Key Takeaways
- A federal judge ordered the White House to send Consumer Financial Protection Bureau employees back to work, reversing sweeping cuts ordered in February.
- Trump and his cost-cutting advisor, Elon Musk, had all but gutted the agency, which was long a target for Republicans who said the agency represented government overreach into business.
- This is likely not the last say on the future of the CFPB, as the Trump administration plans to file an appeal and the court case moves forward.
The government’s banking watchdog is set to get back on the job this week after a court order stopped President Donald Trump’s administration from dismantling the Consumer Financial Protection Bureau.
On Friday, Judge Amy Berman Jackson ordered the White House to reinstate fired employees, restore contracts, and give employees of the CFPB office space or remote work access. The ruling was a sweeping rebuke of the actions Trump and his cost-cutting advisor, Elon Musk, took in February to dismantle the agency.
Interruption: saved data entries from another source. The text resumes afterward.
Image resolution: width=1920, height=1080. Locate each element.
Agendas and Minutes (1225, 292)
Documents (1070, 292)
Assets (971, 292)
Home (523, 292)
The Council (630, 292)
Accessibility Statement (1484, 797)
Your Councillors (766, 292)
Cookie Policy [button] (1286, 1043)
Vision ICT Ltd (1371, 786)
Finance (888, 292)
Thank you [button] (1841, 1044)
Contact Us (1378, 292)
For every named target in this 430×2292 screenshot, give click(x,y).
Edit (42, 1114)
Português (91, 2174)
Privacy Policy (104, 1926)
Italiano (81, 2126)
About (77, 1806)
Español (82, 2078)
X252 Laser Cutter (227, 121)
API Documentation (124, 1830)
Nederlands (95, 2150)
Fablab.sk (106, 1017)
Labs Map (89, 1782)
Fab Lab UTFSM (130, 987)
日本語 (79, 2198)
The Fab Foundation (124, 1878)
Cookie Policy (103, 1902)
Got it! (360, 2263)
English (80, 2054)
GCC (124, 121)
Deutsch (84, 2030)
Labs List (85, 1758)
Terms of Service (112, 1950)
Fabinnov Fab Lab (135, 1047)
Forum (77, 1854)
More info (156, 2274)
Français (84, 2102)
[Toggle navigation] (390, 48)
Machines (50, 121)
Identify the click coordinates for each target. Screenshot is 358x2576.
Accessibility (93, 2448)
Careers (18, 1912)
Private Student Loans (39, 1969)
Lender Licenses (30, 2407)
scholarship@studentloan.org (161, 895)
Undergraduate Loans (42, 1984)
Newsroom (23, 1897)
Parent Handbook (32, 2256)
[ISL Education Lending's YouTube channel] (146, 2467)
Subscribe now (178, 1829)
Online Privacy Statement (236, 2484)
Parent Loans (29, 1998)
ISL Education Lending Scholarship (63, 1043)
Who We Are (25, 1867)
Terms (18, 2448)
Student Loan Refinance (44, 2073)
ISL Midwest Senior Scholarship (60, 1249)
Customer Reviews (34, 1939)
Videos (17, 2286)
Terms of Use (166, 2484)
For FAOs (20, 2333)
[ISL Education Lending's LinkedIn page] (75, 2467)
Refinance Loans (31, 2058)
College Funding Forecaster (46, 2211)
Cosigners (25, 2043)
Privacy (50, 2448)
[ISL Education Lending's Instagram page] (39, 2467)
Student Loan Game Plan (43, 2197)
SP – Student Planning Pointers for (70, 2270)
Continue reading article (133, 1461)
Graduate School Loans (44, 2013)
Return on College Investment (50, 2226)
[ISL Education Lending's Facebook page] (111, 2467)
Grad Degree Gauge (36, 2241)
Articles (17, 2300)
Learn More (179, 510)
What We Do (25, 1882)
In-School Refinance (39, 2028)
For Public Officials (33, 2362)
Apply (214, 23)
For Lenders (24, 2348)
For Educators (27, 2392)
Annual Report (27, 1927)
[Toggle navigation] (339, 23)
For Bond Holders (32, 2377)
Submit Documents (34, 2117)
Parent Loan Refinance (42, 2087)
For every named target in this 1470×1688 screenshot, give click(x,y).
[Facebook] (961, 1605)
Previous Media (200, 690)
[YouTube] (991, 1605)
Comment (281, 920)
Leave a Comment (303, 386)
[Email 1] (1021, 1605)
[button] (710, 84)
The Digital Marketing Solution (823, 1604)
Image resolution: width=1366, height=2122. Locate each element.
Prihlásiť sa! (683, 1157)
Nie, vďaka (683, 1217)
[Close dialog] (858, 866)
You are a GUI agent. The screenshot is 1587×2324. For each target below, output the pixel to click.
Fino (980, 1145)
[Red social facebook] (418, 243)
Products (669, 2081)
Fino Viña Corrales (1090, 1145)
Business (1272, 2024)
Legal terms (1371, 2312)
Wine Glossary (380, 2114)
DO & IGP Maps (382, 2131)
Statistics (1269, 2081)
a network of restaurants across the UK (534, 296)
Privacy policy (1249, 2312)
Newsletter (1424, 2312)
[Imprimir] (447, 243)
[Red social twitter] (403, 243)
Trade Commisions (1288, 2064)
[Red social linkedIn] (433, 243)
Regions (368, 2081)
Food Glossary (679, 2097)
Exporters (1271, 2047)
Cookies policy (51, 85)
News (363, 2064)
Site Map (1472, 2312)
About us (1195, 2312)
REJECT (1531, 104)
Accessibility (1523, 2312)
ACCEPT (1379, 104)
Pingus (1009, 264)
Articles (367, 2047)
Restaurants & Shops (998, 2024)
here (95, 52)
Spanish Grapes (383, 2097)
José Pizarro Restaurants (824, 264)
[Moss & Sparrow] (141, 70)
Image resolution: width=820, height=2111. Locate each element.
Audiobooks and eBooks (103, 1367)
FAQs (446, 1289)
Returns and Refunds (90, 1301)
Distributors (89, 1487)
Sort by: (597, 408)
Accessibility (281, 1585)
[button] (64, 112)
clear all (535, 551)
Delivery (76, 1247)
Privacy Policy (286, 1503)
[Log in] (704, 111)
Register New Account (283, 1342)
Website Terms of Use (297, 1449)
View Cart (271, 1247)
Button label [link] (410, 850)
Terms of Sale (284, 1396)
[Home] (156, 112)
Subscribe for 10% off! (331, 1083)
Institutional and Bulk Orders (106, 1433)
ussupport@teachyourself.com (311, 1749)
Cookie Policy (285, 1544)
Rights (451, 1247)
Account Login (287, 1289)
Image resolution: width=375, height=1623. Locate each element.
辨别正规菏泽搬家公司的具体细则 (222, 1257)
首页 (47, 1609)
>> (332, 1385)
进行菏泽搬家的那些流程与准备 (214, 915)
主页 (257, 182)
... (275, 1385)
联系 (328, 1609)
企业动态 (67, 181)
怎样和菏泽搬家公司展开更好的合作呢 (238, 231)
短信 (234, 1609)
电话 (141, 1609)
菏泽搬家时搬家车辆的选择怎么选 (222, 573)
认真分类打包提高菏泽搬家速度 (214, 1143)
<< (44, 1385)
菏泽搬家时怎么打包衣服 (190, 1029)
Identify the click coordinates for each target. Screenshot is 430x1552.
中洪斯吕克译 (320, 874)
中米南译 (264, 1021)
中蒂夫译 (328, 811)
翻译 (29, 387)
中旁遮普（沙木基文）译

In ordering the injunction, Jackson sided with a bureau union and consumer groups who had sued the Trump administration to reverse the actions of acting bureau director Russell Vought.
The legal dispute over the CFPB is one of many courtroom battles currently being waged over the extent to which Trump and his Department of Government Efficiency have the authority to stop spending and government agencies’ work without Congressional approval.
What’s Next for the CFPB?
Jackson’s injunction wasn’t the last word on the CFPB’s fate, but it was meant to preserve the agency and its operations while the legal dispute played out. Bloomberg Law reported that the Trump administration is filing an appeal to overturn the injunction.
“Absent an injunction freezing the status quo—preserving the agency’s data, its operational capacity, and its workforce—there is a substantial risk that the defendants will complete the destruction of the agency completely in violation of law well before the Court can rule on the merits, and it will be impossible to rebuild,” Jackson wrote in a 112-page opinion.
The CFPB, established after the Great Financial Crisis, is tasked with supervising financial institutions and punishing companies that harm consumers. Since its inception, Republicans have criticized the bureau and called for its elimination, arguing that it imposes onerous rules on banks and financial companies.